Sai da cama e se dirige ao banheiro afim de tomar aquele banho matinal para que possa ficar, definitivamente “em pé”. Com o sono afugentado, veste-se com seu robe e vai até a cozinha de seu pequeno apartamento. Coloca a água na chaleira vermelha e a leva ao fogão. Enquanto a água ferve, separa o pó negro e cheiroso do café moído ainda ontem na feira do bairro e prepara para si um ovo mexido.

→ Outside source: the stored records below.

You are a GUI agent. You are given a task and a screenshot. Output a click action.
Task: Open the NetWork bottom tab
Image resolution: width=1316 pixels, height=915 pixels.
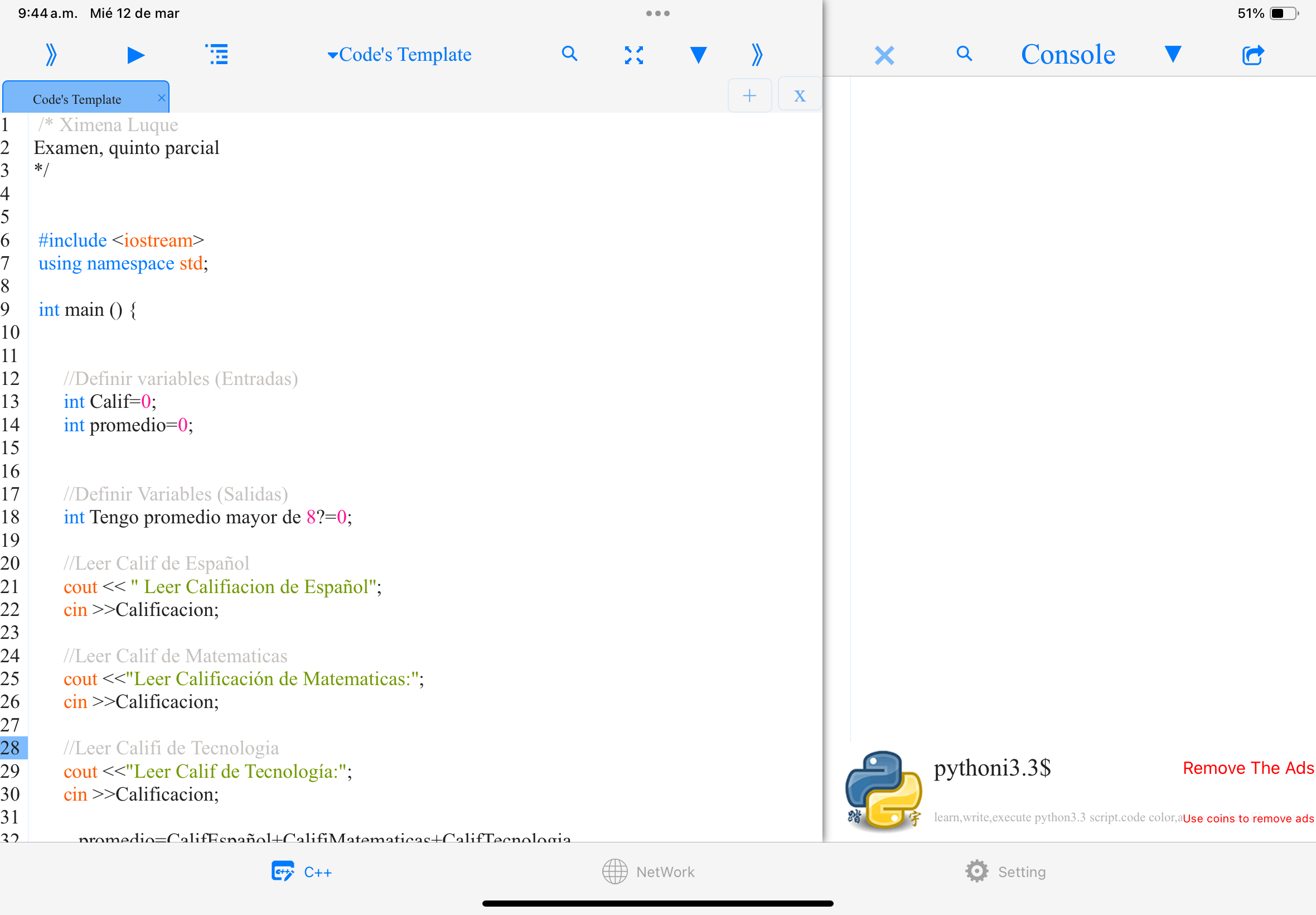click(x=649, y=871)
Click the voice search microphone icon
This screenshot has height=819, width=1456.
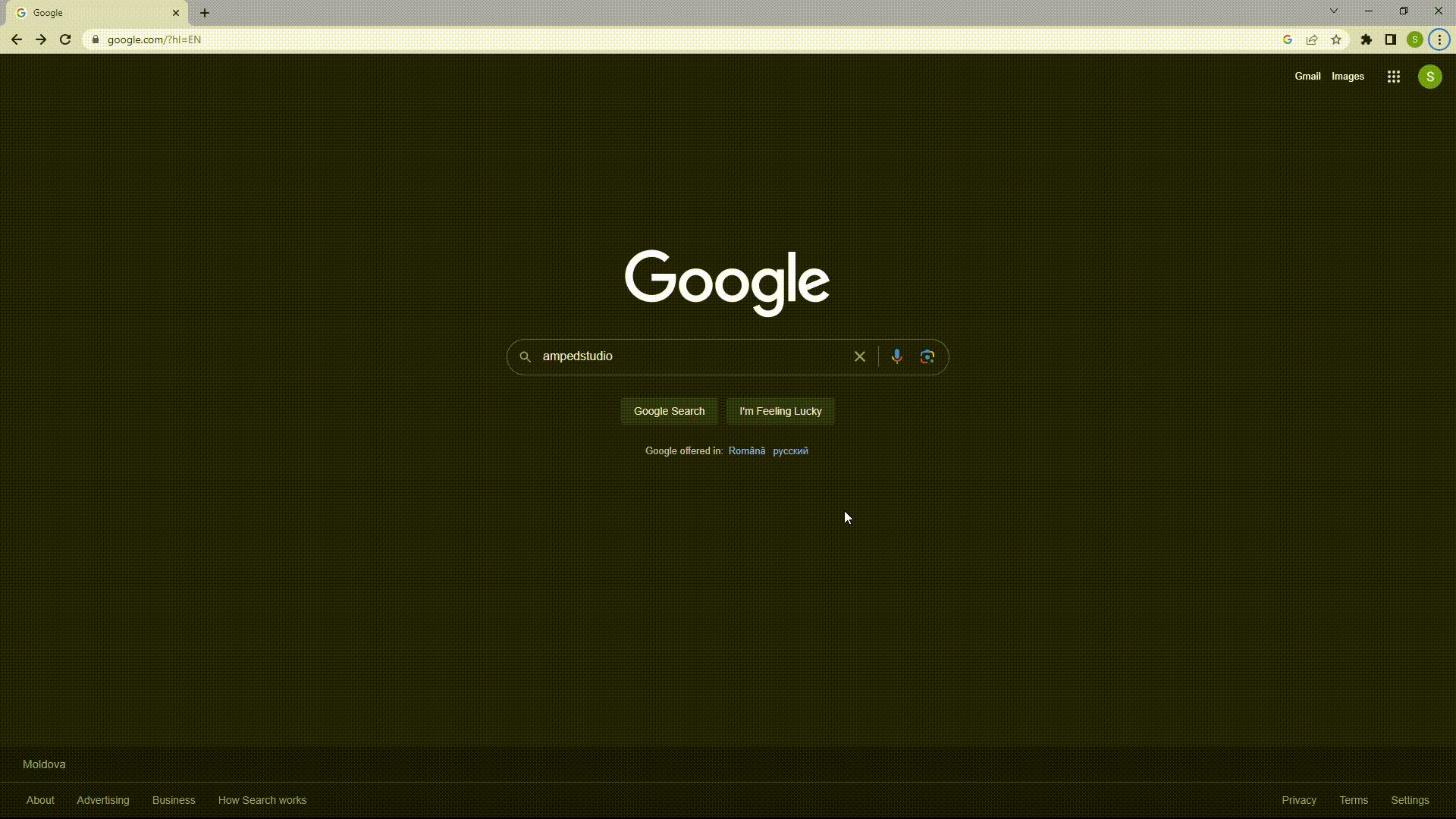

A água fervida, passando pelo pó, emana o irresistível cheiro do café que perfuma todo o ambiente. Alcança o patê de presunto na geladeira, passa num pão francês e junta o ovo mexido. “Isso sim que é um sanduíche” – pensa. O café está pronto. Degusta o desjejum lentamente e, a cada gole do café, sente seus neurônios mais despertos. “Bom dia vida” – pensa novamente.

Terminado o ritual do despertar, volta ao closet. Veste-se casualmente para sair de casa. Antes de sair, no caminho para a porta, retém-se na estante de livros. Para. Olha para o porta-retratos que nela repousa. Acolhe o porta-retratos em suas mãos, o traz para perto do rosto e o beija carinhosamente. Devolve-o. Sai de casa. Tranca a porta. E como em todos os dias dos últimos 3 meses, pensa, esperançoso e melancólico, na pessoa com a qual, um dia, voltará a dividir o mesmo teto.